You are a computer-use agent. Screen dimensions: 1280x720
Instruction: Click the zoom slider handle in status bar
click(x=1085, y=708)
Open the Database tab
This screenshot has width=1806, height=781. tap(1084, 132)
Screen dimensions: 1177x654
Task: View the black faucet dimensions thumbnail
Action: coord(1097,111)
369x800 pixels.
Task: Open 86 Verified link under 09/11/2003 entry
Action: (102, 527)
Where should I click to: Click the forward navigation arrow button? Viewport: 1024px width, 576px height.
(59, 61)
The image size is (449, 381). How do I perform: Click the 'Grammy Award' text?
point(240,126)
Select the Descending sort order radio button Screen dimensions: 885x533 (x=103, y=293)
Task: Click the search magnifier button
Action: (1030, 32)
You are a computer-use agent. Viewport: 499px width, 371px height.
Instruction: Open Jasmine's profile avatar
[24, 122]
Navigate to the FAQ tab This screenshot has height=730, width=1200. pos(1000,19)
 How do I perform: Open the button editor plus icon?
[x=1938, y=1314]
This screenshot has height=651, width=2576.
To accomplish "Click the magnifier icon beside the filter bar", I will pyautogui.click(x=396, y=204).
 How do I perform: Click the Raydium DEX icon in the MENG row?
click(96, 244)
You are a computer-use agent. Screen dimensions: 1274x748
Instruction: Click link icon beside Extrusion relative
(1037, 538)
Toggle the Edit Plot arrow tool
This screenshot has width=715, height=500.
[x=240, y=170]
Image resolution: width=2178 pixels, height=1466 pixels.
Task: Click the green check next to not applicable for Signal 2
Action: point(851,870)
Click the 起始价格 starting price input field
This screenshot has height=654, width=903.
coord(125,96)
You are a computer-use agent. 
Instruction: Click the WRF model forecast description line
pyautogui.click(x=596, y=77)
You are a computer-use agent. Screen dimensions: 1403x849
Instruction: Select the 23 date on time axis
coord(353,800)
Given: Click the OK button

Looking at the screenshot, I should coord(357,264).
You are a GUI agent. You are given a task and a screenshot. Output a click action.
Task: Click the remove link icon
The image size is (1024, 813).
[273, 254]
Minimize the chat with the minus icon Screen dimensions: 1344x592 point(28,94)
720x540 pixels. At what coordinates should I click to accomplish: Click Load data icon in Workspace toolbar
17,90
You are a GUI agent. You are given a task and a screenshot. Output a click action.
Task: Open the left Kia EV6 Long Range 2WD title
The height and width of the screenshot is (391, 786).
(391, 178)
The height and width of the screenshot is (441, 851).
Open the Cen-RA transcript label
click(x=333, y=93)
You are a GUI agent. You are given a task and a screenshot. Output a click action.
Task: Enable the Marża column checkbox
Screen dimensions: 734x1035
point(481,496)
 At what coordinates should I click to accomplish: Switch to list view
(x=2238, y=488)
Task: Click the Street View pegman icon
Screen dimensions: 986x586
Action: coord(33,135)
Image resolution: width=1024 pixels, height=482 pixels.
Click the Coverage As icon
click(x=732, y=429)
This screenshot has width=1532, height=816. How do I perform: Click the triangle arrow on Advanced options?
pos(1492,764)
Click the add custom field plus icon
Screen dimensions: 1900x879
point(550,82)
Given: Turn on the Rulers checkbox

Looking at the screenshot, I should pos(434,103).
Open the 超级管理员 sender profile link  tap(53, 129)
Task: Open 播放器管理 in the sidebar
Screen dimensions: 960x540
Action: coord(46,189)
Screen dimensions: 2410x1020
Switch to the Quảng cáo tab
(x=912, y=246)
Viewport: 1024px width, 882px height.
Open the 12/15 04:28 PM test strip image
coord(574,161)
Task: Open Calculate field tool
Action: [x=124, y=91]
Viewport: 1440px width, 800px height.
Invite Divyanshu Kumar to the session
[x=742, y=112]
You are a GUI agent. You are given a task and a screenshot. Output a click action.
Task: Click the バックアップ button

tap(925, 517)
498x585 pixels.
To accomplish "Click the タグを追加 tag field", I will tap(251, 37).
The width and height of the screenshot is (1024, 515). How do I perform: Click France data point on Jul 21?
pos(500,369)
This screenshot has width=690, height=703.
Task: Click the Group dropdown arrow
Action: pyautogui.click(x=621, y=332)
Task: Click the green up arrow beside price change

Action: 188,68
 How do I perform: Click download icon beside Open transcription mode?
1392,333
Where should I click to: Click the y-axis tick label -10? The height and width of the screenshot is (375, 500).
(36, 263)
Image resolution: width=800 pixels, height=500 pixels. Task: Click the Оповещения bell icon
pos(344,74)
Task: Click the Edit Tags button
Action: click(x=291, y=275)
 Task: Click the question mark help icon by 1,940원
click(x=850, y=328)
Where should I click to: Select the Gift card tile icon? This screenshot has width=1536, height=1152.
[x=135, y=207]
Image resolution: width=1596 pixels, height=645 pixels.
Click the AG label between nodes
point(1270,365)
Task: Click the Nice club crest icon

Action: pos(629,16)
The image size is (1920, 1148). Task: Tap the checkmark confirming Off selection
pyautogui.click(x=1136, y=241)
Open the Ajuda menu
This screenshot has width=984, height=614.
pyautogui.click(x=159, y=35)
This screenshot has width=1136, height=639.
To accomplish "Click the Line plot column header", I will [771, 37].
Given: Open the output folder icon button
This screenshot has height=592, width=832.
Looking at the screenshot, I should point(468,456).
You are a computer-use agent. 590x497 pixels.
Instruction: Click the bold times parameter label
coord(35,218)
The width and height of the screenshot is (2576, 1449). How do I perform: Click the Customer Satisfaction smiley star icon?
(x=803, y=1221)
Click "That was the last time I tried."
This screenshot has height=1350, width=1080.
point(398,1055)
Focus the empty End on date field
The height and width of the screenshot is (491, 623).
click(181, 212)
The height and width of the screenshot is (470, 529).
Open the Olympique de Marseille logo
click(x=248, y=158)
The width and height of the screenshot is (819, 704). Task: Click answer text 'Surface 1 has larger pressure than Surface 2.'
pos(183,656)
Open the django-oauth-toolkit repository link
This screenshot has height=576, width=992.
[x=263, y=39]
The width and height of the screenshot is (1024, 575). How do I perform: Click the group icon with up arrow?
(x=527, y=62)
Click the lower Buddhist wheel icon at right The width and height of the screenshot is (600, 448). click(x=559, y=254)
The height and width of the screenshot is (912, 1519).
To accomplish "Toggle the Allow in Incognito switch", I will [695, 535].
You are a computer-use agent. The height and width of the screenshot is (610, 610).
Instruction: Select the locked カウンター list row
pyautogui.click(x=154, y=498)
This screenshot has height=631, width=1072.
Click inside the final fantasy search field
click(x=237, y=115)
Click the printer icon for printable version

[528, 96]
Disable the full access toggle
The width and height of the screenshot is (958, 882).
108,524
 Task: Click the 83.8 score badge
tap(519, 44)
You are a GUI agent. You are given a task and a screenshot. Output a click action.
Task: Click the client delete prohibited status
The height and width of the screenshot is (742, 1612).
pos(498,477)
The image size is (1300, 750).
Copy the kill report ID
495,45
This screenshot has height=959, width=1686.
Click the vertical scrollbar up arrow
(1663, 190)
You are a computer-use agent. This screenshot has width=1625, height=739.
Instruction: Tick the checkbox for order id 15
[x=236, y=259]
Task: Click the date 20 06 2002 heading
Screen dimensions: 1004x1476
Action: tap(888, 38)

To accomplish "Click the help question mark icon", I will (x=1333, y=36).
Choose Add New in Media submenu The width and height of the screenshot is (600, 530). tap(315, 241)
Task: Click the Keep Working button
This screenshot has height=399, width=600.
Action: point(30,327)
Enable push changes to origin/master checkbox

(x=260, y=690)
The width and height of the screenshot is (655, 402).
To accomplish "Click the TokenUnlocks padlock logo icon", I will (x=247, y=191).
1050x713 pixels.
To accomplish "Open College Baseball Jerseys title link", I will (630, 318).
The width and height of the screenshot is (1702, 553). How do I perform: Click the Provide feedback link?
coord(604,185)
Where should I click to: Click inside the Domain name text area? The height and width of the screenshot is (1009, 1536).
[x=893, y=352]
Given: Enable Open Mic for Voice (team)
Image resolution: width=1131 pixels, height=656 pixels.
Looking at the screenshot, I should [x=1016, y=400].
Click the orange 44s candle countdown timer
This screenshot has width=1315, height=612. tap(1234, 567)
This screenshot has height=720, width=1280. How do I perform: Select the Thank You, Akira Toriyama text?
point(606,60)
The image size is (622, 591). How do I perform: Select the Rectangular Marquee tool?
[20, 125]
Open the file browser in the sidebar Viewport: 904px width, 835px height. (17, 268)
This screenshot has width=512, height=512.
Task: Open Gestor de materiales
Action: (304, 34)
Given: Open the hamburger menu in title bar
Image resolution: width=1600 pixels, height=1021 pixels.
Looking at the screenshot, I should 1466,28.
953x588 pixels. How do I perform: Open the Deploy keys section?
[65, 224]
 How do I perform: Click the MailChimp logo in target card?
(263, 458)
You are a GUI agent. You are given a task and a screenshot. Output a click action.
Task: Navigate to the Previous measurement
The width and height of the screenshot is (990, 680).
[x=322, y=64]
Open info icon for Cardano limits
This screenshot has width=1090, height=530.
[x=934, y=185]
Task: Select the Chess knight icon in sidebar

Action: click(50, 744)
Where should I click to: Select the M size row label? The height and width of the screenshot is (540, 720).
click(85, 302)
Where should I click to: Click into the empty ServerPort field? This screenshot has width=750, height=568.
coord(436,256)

## EXERCISE PROMPT
After locating the line with "Click the orange 44s candle countdown timer" above, return that line and every later line through the one with "Given: Open the hamburger menu in title bar", word for word and with nothing else.

## OUTPUT BELOW
Click the orange 44s candle countdown timer
This screenshot has width=1315, height=612. tap(1234, 567)
This screenshot has height=720, width=1280. How do I perform: Select the Thank You, Akira Toriyama text?
point(606,60)
The image size is (622, 591). How do I perform: Select the Rectangular Marquee tool?
[20, 125]
Open the file browser in the sidebar Viewport: 904px width, 835px height. (17, 268)
This screenshot has width=512, height=512.
Task: Open Gestor de materiales
Action: (304, 34)
Given: Open the hamburger menu in title bar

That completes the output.